WORK INSTRUCTIONS:
Gather each line of the records where "right" appears.

(Stored records)
────────

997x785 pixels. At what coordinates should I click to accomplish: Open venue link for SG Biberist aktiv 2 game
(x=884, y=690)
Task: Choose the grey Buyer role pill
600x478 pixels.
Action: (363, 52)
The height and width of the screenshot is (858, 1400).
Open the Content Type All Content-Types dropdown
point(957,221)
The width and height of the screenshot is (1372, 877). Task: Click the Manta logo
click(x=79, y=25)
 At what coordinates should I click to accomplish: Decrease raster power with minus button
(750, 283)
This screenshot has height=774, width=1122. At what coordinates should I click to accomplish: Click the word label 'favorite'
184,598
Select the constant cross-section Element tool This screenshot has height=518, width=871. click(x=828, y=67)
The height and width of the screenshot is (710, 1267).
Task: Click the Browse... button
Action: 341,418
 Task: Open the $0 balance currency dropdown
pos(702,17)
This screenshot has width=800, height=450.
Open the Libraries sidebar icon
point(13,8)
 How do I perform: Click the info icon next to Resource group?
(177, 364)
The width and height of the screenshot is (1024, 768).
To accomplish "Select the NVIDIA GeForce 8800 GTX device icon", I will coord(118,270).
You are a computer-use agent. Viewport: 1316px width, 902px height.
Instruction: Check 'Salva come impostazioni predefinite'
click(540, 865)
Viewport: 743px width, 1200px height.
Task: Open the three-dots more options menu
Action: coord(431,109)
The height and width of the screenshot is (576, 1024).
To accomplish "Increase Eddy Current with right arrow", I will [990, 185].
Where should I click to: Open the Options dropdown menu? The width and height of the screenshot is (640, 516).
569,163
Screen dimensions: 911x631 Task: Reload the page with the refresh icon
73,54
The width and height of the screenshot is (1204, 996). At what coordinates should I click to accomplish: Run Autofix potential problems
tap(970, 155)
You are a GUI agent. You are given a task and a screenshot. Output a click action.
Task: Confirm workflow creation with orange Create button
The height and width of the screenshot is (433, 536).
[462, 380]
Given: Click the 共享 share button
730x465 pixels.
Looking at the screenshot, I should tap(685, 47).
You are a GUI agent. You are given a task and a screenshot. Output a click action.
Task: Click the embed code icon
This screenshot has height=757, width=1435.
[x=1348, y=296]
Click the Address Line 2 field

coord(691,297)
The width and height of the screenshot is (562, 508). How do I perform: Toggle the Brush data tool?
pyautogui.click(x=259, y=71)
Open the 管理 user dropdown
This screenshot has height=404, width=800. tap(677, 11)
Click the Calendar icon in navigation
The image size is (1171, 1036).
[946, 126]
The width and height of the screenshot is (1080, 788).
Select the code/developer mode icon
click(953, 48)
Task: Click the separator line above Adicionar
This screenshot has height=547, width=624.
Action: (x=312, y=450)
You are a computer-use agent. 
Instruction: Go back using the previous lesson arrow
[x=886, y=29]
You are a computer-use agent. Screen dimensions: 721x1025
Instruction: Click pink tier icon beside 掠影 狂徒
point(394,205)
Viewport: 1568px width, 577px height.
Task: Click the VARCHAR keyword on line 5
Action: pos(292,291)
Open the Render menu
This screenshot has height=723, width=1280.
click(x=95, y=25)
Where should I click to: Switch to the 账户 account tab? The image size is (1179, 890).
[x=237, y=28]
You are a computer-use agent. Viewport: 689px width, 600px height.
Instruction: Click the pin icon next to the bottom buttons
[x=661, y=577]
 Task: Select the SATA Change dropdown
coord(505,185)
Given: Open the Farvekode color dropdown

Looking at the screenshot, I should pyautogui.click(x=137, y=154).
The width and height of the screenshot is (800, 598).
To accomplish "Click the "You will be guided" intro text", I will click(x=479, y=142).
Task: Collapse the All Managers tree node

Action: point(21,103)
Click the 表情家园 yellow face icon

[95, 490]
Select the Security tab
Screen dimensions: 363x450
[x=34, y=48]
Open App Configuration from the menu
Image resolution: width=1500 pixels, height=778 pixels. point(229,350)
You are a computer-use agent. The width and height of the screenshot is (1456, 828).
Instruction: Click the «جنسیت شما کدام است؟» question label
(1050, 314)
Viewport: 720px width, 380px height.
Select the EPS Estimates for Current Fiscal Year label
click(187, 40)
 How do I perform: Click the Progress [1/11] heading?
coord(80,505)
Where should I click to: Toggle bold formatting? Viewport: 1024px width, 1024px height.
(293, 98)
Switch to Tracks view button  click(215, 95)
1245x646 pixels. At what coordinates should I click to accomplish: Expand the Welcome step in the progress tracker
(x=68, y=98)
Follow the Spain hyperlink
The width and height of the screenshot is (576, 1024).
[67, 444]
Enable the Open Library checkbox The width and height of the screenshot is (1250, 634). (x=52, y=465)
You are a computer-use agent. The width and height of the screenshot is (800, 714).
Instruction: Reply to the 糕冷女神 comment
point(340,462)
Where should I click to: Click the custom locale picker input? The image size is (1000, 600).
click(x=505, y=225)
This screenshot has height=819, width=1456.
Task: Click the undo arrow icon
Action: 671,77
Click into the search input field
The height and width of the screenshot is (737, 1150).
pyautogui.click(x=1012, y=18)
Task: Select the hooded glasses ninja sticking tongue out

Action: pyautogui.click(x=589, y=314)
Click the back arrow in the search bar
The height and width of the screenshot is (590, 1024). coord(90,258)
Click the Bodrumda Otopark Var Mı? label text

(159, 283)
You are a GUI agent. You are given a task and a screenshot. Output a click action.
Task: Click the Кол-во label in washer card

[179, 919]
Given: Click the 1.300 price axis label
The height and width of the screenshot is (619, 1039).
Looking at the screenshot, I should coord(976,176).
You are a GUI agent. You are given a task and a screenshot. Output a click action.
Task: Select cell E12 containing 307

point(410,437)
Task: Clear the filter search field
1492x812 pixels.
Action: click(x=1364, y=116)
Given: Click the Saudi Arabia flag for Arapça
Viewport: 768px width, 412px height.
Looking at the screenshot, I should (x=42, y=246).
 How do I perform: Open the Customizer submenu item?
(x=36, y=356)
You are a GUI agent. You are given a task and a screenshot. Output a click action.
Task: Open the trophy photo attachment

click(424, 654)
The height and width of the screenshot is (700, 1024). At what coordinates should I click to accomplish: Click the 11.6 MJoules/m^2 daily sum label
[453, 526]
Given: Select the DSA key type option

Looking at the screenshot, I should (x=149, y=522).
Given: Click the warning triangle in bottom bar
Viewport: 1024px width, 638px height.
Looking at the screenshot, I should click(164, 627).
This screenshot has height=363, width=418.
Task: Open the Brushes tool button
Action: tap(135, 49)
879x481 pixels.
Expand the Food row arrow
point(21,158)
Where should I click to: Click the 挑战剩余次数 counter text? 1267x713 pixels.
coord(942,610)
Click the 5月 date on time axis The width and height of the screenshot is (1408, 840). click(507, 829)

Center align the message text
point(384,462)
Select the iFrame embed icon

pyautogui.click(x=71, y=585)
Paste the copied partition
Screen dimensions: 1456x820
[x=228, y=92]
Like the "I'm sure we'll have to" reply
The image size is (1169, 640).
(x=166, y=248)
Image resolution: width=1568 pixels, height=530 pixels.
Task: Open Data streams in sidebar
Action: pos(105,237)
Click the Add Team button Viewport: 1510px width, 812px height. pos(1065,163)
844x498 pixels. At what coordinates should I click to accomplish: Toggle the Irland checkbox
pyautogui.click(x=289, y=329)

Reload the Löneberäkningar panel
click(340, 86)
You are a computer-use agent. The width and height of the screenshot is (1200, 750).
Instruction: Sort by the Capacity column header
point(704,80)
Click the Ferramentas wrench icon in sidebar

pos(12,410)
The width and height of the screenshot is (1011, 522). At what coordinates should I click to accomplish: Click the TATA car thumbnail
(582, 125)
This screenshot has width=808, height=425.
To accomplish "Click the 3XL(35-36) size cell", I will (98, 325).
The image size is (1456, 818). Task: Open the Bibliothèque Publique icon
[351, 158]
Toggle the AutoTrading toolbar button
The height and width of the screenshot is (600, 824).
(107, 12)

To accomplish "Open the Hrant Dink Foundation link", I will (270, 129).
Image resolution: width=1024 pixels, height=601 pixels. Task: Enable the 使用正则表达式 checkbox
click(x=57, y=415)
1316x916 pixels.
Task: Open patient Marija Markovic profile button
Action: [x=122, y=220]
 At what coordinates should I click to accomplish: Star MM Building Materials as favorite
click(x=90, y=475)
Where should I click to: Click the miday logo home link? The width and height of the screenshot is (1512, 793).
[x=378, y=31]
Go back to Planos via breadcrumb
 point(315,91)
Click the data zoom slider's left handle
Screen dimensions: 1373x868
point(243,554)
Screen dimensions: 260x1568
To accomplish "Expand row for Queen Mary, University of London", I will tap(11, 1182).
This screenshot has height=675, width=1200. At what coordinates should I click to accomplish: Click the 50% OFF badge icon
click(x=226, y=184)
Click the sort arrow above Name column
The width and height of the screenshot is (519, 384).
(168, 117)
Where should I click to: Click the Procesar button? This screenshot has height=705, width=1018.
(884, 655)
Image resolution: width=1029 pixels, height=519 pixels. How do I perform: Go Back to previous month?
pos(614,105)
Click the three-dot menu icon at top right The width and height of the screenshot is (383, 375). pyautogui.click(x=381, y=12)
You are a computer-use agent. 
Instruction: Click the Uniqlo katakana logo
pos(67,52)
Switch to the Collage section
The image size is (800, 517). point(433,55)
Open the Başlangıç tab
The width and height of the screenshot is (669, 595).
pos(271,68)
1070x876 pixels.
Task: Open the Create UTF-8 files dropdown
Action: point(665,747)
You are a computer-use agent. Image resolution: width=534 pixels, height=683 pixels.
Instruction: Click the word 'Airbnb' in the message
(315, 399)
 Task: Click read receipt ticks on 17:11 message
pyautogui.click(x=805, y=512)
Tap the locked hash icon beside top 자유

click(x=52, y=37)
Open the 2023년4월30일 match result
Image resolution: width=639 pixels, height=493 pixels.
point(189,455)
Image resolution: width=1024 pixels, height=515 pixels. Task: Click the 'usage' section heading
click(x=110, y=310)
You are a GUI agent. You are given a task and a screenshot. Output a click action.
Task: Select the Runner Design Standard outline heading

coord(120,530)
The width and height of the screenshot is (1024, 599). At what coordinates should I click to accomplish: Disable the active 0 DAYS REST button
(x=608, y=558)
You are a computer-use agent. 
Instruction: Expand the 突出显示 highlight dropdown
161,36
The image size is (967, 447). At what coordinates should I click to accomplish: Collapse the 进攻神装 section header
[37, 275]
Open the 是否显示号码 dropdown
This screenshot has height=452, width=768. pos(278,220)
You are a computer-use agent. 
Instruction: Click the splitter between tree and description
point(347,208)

────────

WRITTEN REPLY:
To accomplish "Increase Eddy Current with right arrow", I will [990, 185].
Click the three-dot menu icon at top right The width and height of the screenshot is (383, 375). pyautogui.click(x=381, y=12)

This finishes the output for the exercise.